— Work request —
Of the records that follow, copy only the lines from the line containing "Task: Click the Manage DNSSEC icon" to the line containing "The height and", both included, exactly as written.

— The data —
···

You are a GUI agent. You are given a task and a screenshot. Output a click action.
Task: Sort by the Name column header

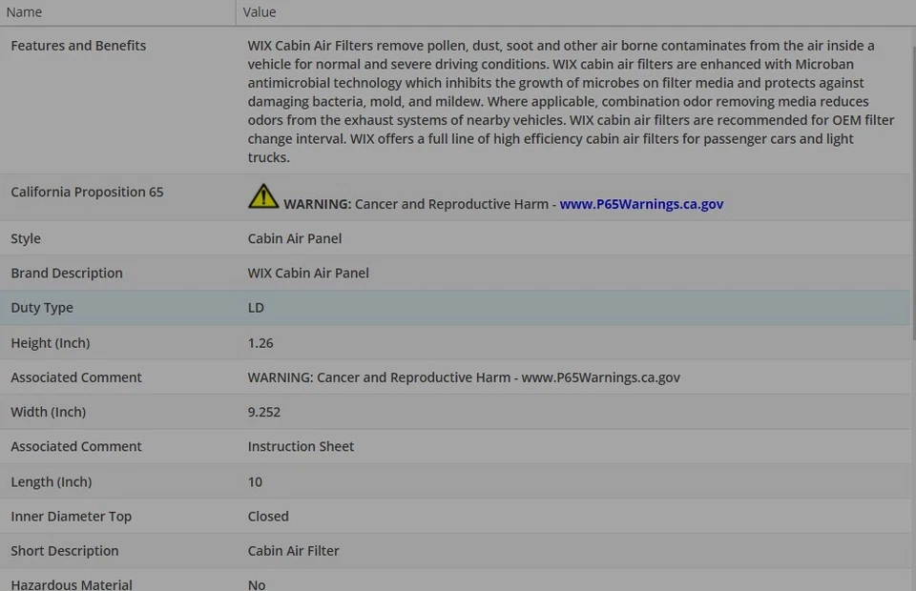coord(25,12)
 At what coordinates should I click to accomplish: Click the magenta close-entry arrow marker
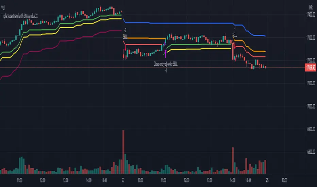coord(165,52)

···

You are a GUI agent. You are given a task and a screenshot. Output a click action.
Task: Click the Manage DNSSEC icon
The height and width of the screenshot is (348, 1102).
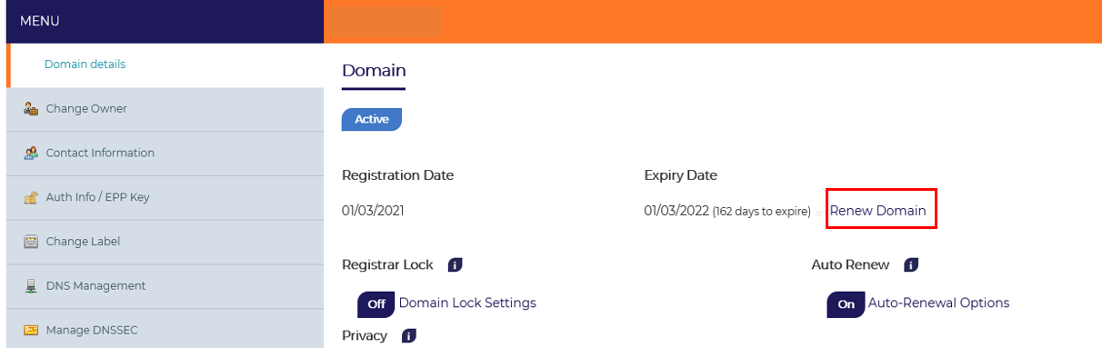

···

— Answer to the exercise —
Task: Click the Manage DNSSEC icon
The height and width of the screenshot is (348, 1102).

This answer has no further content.